_AS SUAS INSTRUÇÕES_
Prossiga o texto sobre o ruído alimentar, dando-lhe seguimento logo após a última frase apresentada.

____ TEXTO FORNECIDO

"Muitas pessoas pensam em comida constantemente, mesmo quando não estão com fome. Isso tem um nome: ruído alimentar", começa por explicar Riccardo Dalle Grave, chefe do Departamento de Transtornos Alimentares e de Peso do Hospital Villa Garda, em Itália, ao Psychology Today.
De acordo com um artigo recente elaborado pela professora Emily J. Dhurandhar, da Universidade do Indiana, o ruído alimentar define-se como: "Pensamentos persistentes sobre comida percebidos pelo indivíduo como indesejados e/ou disfóricos, que podem causar sofrimento ou dificuldade".
Segundo essa definição, não se trata apenas de se perguntar o que jantar - é uma ruminação mental constante, opressiva e stressante, difícil de interromper.
Recentemente, o ruído relacionado com a comida atraiu a atenção tanto do público em geral como da comunidade científica, especialmente porque muitas pessoas que tomam medicamentos para a obesidade, como agonistas do receptor GLP-1, relatam que um dos benefícios mais significativos não é apenas a perda de peso em si, mas também o silenciamento daquele zumbido mental implacável em relação à comida. Alguns descrevem isso como se uma parte do cérebro finalmente se tivesse acalmado.

________
____ CONJUNTO DE REGISTOS

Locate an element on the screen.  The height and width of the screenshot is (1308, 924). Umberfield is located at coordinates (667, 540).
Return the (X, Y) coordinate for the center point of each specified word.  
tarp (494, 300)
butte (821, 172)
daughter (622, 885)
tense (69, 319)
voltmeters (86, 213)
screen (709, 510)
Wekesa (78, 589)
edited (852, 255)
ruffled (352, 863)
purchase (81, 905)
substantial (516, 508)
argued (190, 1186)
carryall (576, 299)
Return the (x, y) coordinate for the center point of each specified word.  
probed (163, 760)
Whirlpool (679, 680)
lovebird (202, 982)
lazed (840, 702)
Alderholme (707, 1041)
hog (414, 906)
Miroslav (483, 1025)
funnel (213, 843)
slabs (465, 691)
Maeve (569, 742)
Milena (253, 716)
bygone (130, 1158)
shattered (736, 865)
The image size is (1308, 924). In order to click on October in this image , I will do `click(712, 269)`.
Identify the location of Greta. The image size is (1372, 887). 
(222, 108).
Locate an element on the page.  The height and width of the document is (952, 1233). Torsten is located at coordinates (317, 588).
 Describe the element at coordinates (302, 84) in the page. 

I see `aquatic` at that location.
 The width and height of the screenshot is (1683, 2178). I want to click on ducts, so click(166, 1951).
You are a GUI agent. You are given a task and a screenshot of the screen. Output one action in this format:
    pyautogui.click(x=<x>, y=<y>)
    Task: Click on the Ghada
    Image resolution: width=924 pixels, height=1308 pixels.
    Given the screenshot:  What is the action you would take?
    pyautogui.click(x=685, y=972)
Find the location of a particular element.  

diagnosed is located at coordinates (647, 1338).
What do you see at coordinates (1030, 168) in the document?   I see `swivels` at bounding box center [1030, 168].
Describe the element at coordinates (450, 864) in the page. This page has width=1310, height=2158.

________

_RESPOSTA ESPERADA_
Ruído alimentar não é o mesmo que fome ou desejos. A fome é um sinal físico normal para o controlo homeostático do equilíbrio energético humano. Desejos vêm e vão, e são determinados pelo gosto e desejo de controlo hedónico da ingestão de alimentos. O ruído alimentar, por outro lado, é como um zumbido de fundo constante: sempre presente, constantemente perturbador. É como ter um rádio na cabeça que fala sobre comida sem parar - mesmo que nunca o tenha ligado e não o consiga desligar.
Essa condição pode ser exaustiva. Pessoas que a vivenciam relatam dificuldade em tomar decisões alimentares, preocupação constante com calorias ou nutrientes, ou distração com pensamentos recorrentes sobre o que comer a seguir. Alguns sentem-se frustrados ou culpados pelo espaço mental que a comida ocupa. Pode afetar a capacidade de concentração, reter informações, desfrutar de momentos sociais, ler um livro ou assistir a um filme.
O que causa o ruído alimentar
Os investigadores ainda não têm todas as respostas, mas acredita-se que o ruído alimentar esteja ligado a mecanismos cerebrais e hormonais, especialmente durante tentativas de perda de peso ou dietas restritivas e extremas. Por exemplo, durante uma dieta, o corpo pode aumentar as hormonas da fome (como a grelina) e diminuir os hormonas da saciedade (como o GLP-1), fazendo com que a mente se concentre ainda mais na comida. Novos medicamentos para a obesidade, particularmente os agonistas do receptor de GLP-1, parecem atenuar esses mecanismos.
Reconhecer que o ruído alimentar tem raízes biológicas pode ajudar a aliviar a culpa frequentemente sentida por indivíduos que o vivenciam durante uma dieta. Não é uma questão de força de vontade. Ver dessa forma pode aumentar o stress e os sentimentos de vergonha.
O nosso ambiente também desempenha um papel significativo. Estamos constantemente expostos a propagandas de alimentos, conselhos sobre dietas, tendências de saúde e pressões sociais para comer "perfeitamente" e atingir padrões corporais específicos. Tudo isso contribui para amplificar o ruído alimentar. Estar ciente dessas influências externas pode ajudar a distinguir as necessidades corporais reais do "ruído" ambiental.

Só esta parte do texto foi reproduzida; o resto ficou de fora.